Herodotus describes with marked interest the tunnel of Eupalinus at Samos, by which a supply of fresh water was introduced into the city, and gives it the first place among the “three greatest works of the Greeks,” the others being the mole in the harbour of Samos and the Heraeum or temple of Heré (iii. 60). These works unquestionably date from the tyranny of Polycrates, the most flourishing period of Samos, which ended about B.C. 522.

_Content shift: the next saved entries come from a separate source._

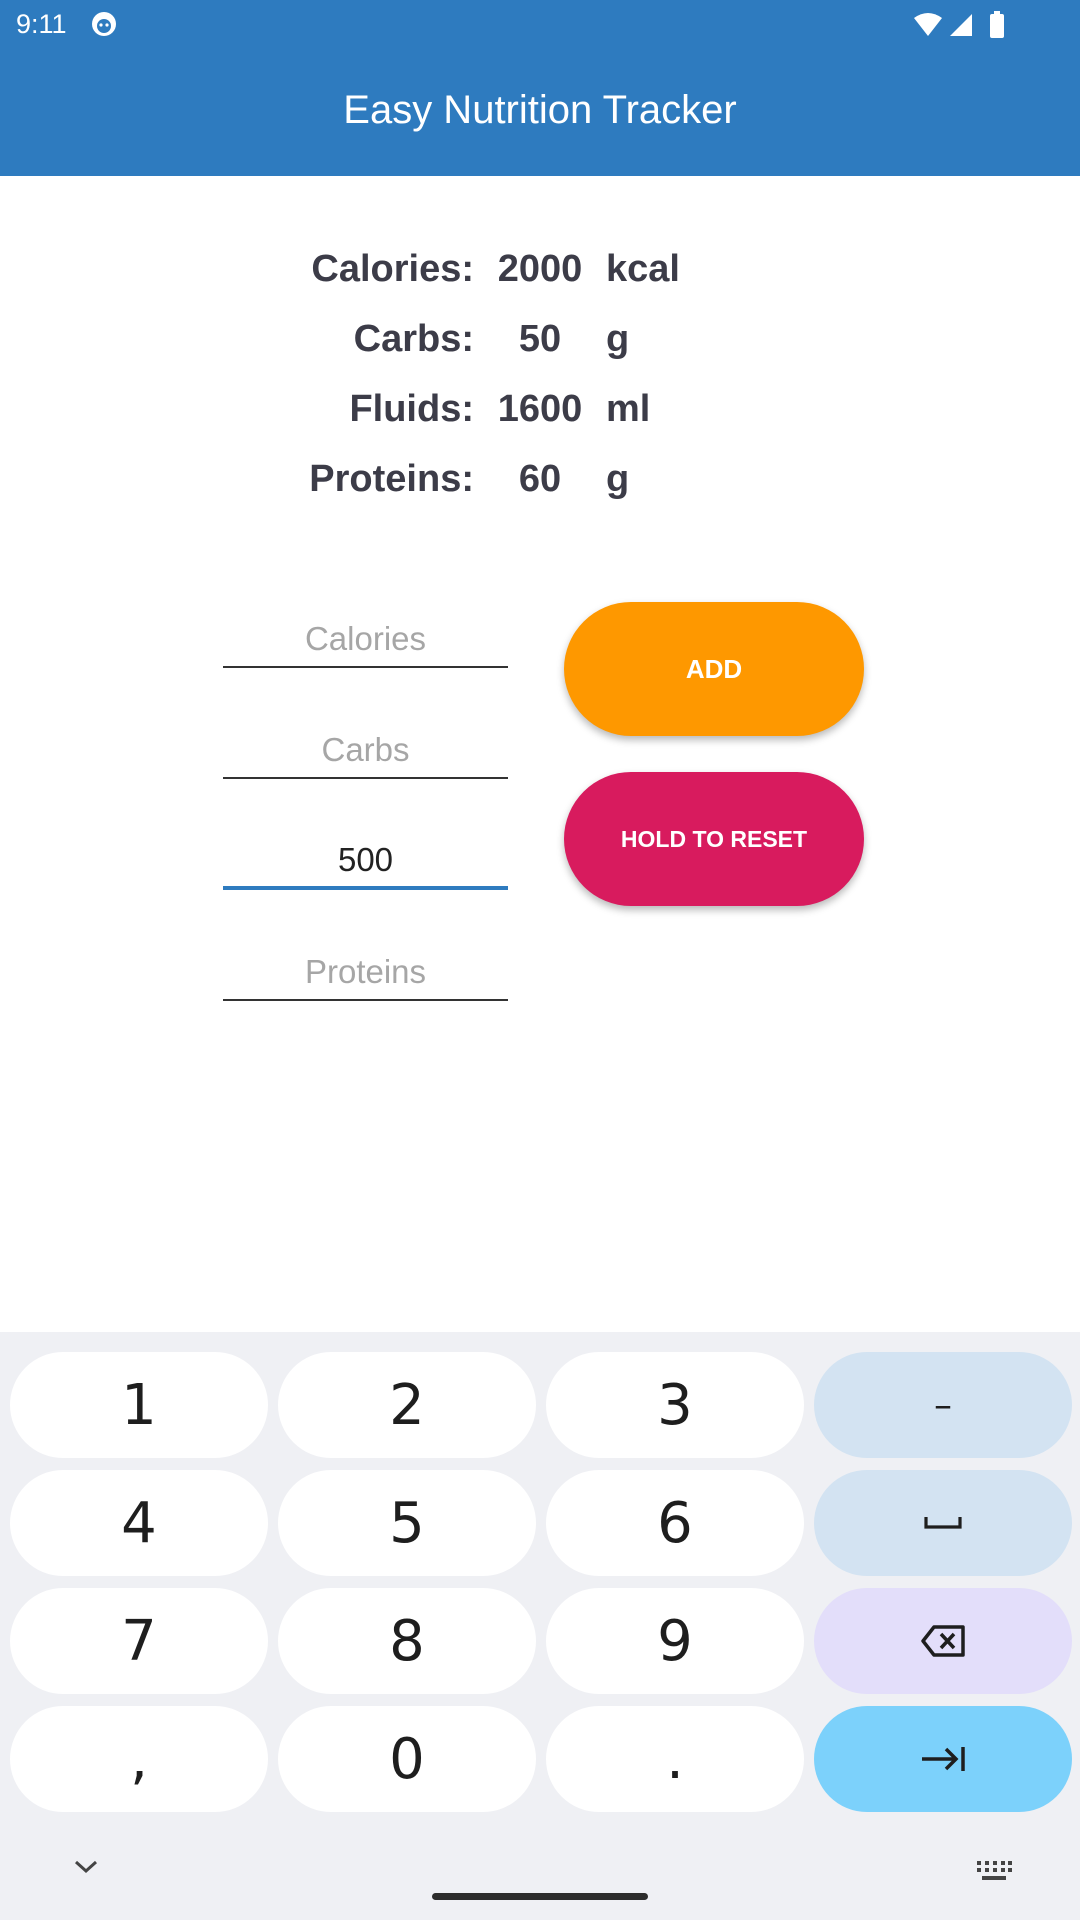 This screenshot has width=1080, height=1920. I want to click on keyboard-switch-icon, so click(994, 1871).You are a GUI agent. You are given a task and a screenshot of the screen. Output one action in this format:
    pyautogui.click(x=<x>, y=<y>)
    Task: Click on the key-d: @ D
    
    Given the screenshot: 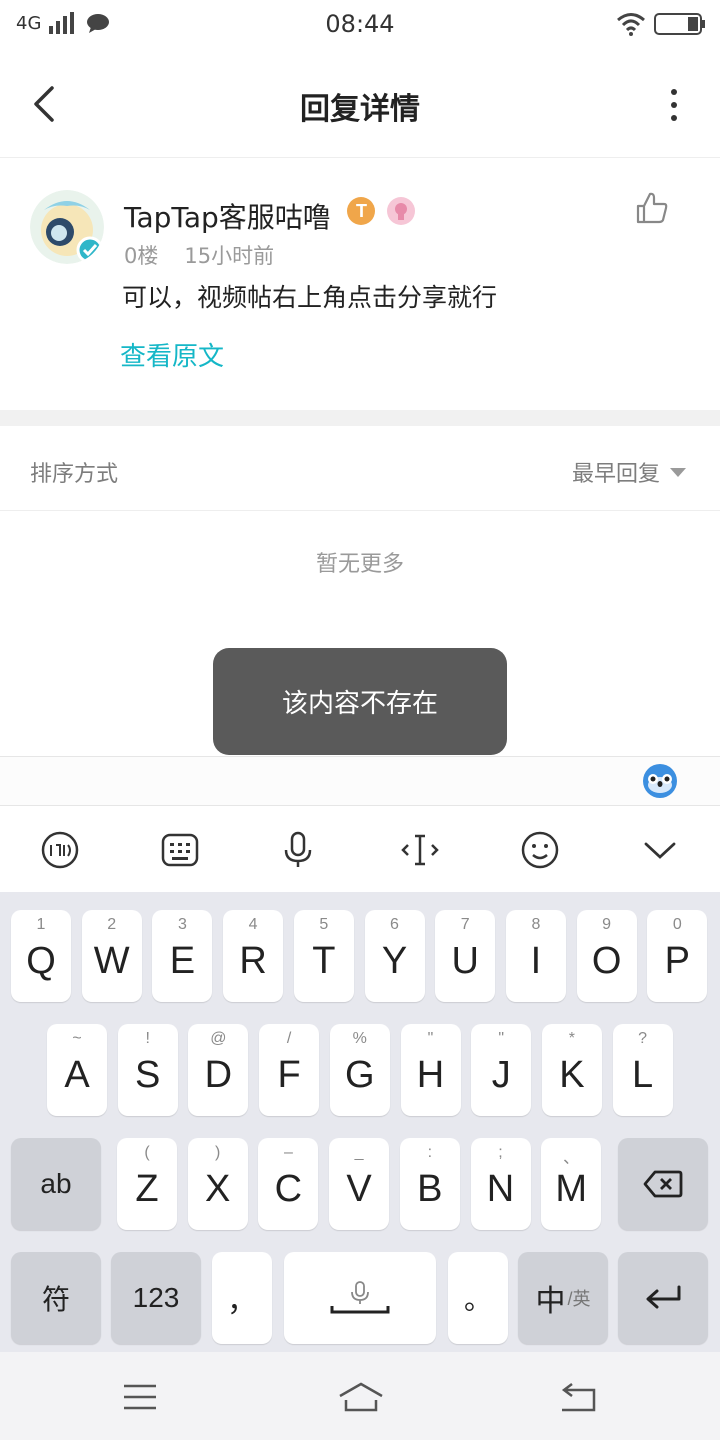 What is the action you would take?
    pyautogui.click(x=218, y=1070)
    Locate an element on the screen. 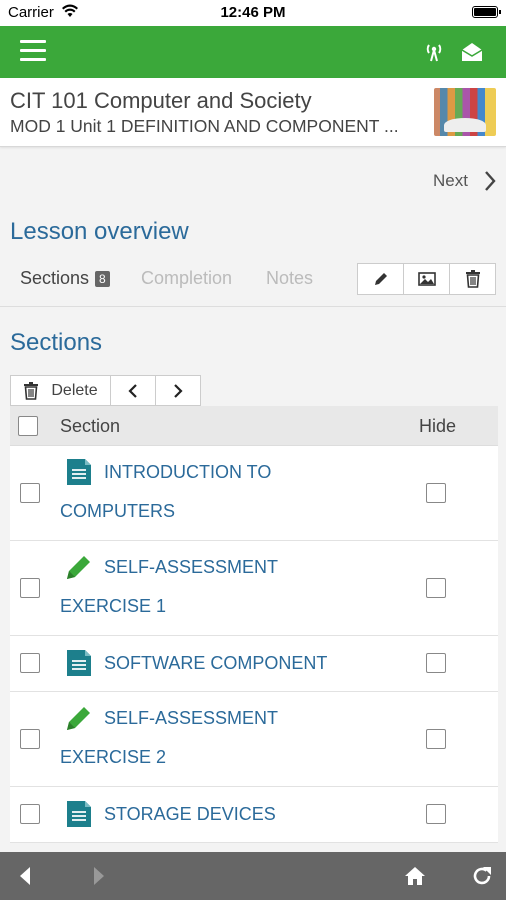  mail-icon is located at coordinates (472, 52).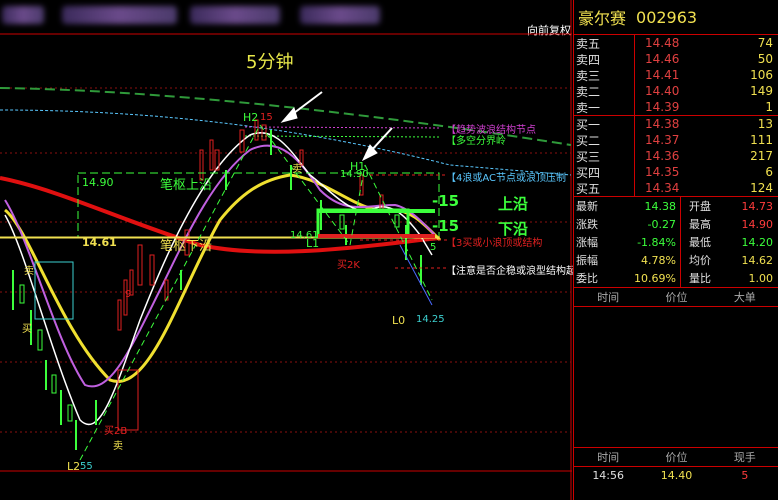 The width and height of the screenshot is (778, 500). Describe the element at coordinates (220, 215) in the screenshot. I see `ma-red-thick` at that location.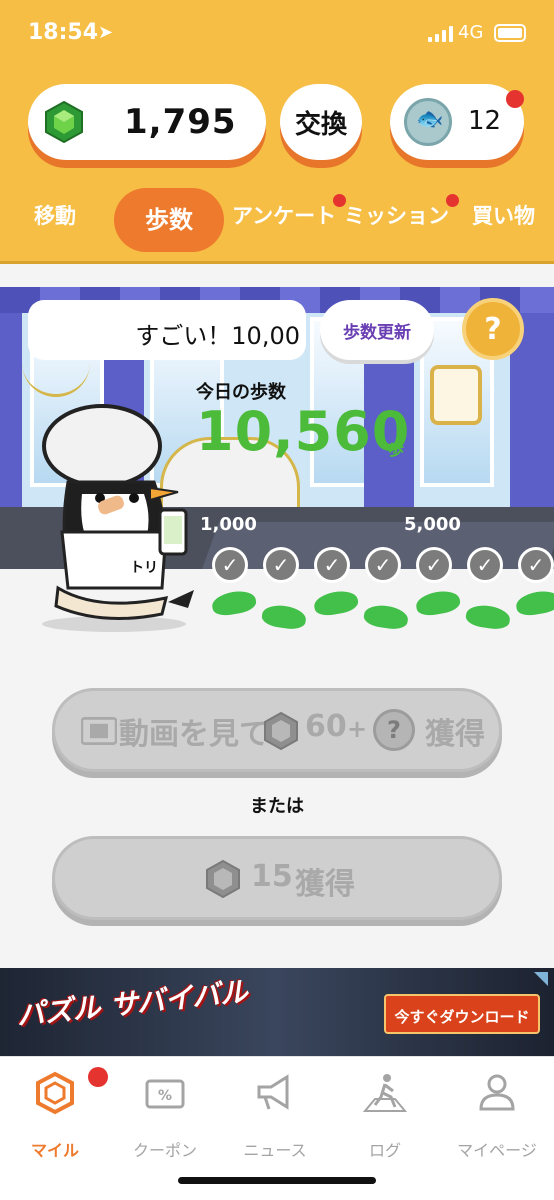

In Italy the Etruscans were the first great masters in the art of tunnelling, and the Romans learned it from them. The Cloaca Maxima itself is quite as much an emissary as a sewer, draining the Forum and the Velabrum, which previously were swamps. (See Cloaca.) But the greatest Roman emissarium is that of Lake Fucinus. Iulius Caesar is said to have first conceived the idea of this stupendous undertaking (Iul. 44), which was carried into effect by the emperor Claudius (Tac. Ann. xii. 57). The length of the emissary, which lies nearly in a direct line from the lake to the river Liris (Garigliano), is 15,600 English feet, or three miles all but 80 yards. The number of workmen employed was 30,000, and the time occupied in the work eleven years (Claud. 20). For more than a mile the tunnel is carried under a mountain, of which the highest part is 1000 feet above the level of the lake, and through a stratum of rocky formation so hard that every inch required to be worked by the chisel. The remaining portion runs through a softer soil, not much below the level of the earth, and is vaulted with brick. Perpendicular shafts (putei) are sunk at various distances into the tunnel, and a number of lateral openings (cuniculi), some of which separate themselves into two branches, one above the other, are likewise directed into it, the lowest at an elevation of five feet from the bottom. Through these the materials excavated were carried out.

Emissarium.

The immediate mouth of the tunnel was at some distance from the margin of the lake. The upper end of the tunnel itself consists of a splendid archway of the Doric order, nineteen feet high and nine wide, formed out of large blocks of stone, resembling in construction the works of the Claudian aqueduct. The mouth through which the waters discharged themselves into the Liris was more simple and is represented in the preceding illustration.

The modern work of Prince Torlonia (1862-75) is an extension and enlargement of the tunnel of Claudius.